- **SUPPLIED RECORDS**:
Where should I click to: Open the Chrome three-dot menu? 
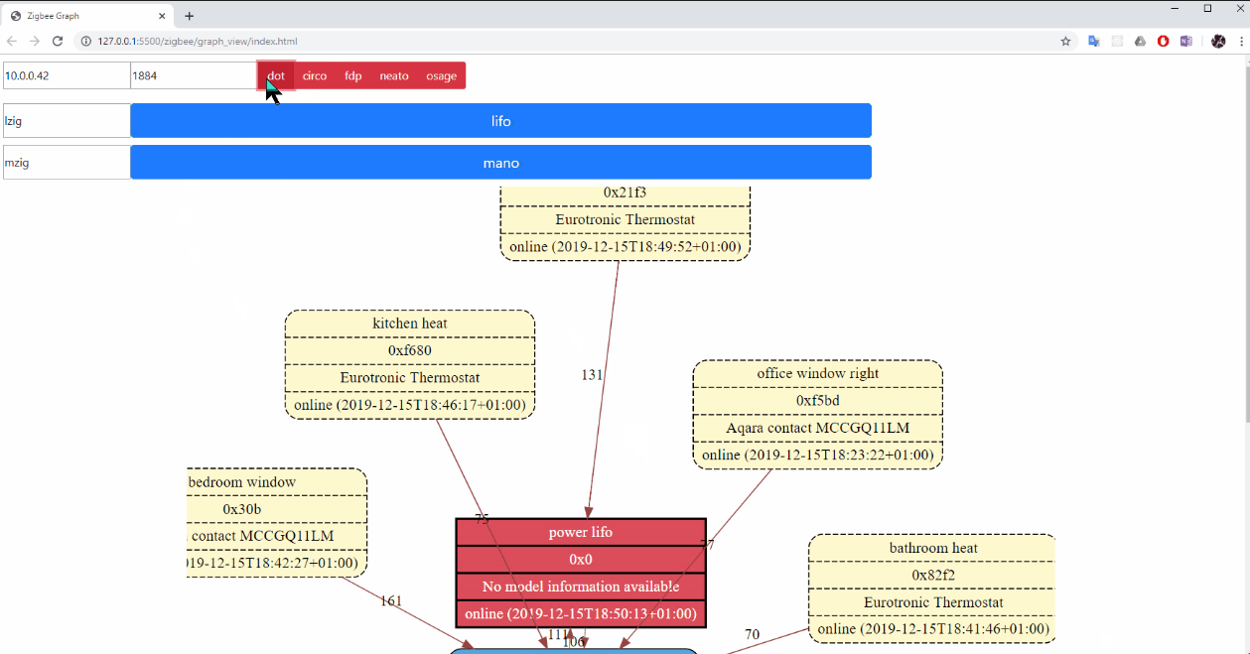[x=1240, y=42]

---

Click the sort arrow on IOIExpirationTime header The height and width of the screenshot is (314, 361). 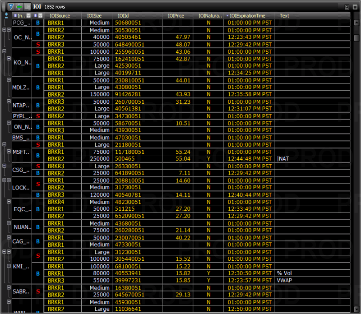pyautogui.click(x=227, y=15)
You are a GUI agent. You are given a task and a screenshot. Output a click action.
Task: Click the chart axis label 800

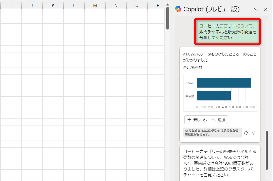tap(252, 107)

--

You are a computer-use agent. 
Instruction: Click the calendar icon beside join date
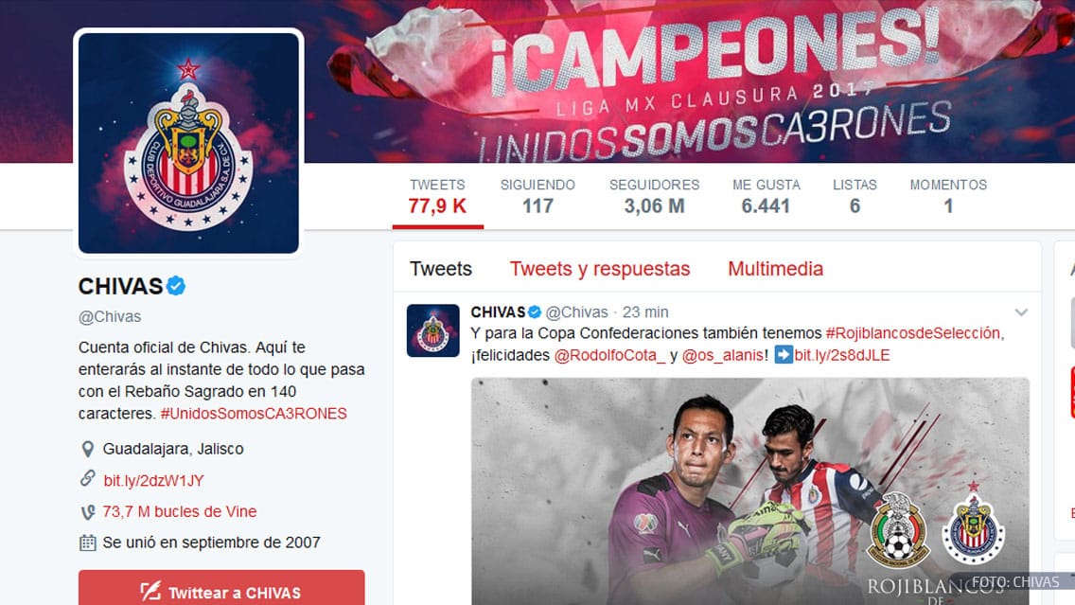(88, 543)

- **REQUIREMENT**: State the number of lines of the preceding material in which the word "agent" is found, and nothing more.

- **EXERCISE RESPONSE**: 2